Sobrevino una pausa.

—¿Estás ahí, Federico? —inquirió el jefe—. Bien, si quieres que te diga la verdad en cuanto Goon me dijo que estabas tú en la casa con él, comprendí que había gato encerrado. Nada de perros, ni cerdos, sino un gato, Federico, un «gato» encerrado. ¿Me comprendes?

—Pues… sí, creo que sí, señor —farfulló Fatty.

Sucedióse otra pausa. Luego la voz del jefe dejóse oír de nuevo, revestido de un tono más duro:

—Supongo que no me equivoco si creo que tú tuviste algo que ver con esos extraordinarios hechos consignados en el informe.

—Pues, sí, señor —asintió Fatty, deseoso de dar fin de una vez a aquel monólogo. ¡No le gustaba ni pizca escuchar la severa voz del jefe!

—Vamos a ver —inquirió éste—, exactamente, ¿qué intervención tuviste en el asunto? Procura ser un poco más explícito, Federico. Ya empiezo a cansarme de este estribillo de «sí, señor», «no, señor». Por lo regular tienes mucho que contar.

—Sí, señor —balbuceó Fatty, desesperado—. Verá usted. Estoy haciendo prácticas de ventriloquia, y…

—¿Prácticas de «qué»?

—¡De «ventriloquia»! —vociferó Fatty.

—¡Ah, ventriloquia! —repitió el jefe—. ¡Cielos! No se me había ocurrido semejante cosa. ¡Dios nos asista! ¡«Ventriloquia»! ¿A qué te dedicarás después? ¡Eres una amenaza para la sociedad, Federico! ¡No encuentro una palabra para expresar todo lo que pienso de ti! ¡Una verdadera amenaza!

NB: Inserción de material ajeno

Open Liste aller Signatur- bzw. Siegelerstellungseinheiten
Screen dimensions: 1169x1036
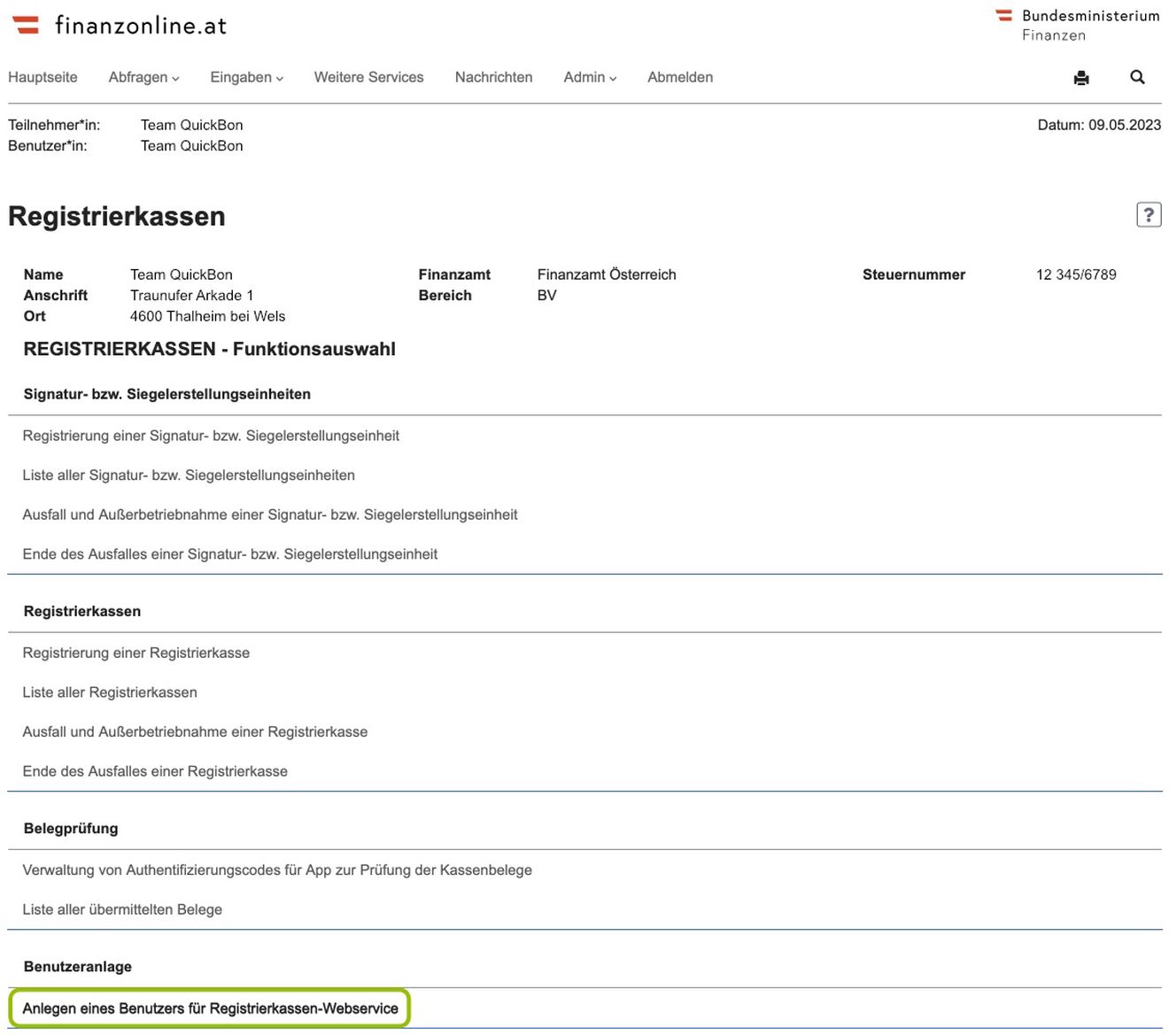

—Sí, señor —aprobó Fatty, intuyendo que el jefe no estaba «tan» enojado como pretendía—. Por cierto, señor. Creo que el caso que nos ocupa es un poco misterioso y da la casualidad de que ando tras un ventrílocuo, un hombre llamado «Euricles». ¿Cómo podría localizarle?

Sobrevino un sorprendido silencio.

—¿Has dicho Euricles? —interrogó el jefe con asombro—. ¿Por qué quieres «verle»? Aguarda… no digas una palabra más por teléfono. Salgo para ahí inmediatamente. ¡No hables con nadie del asunto hasta que llegue!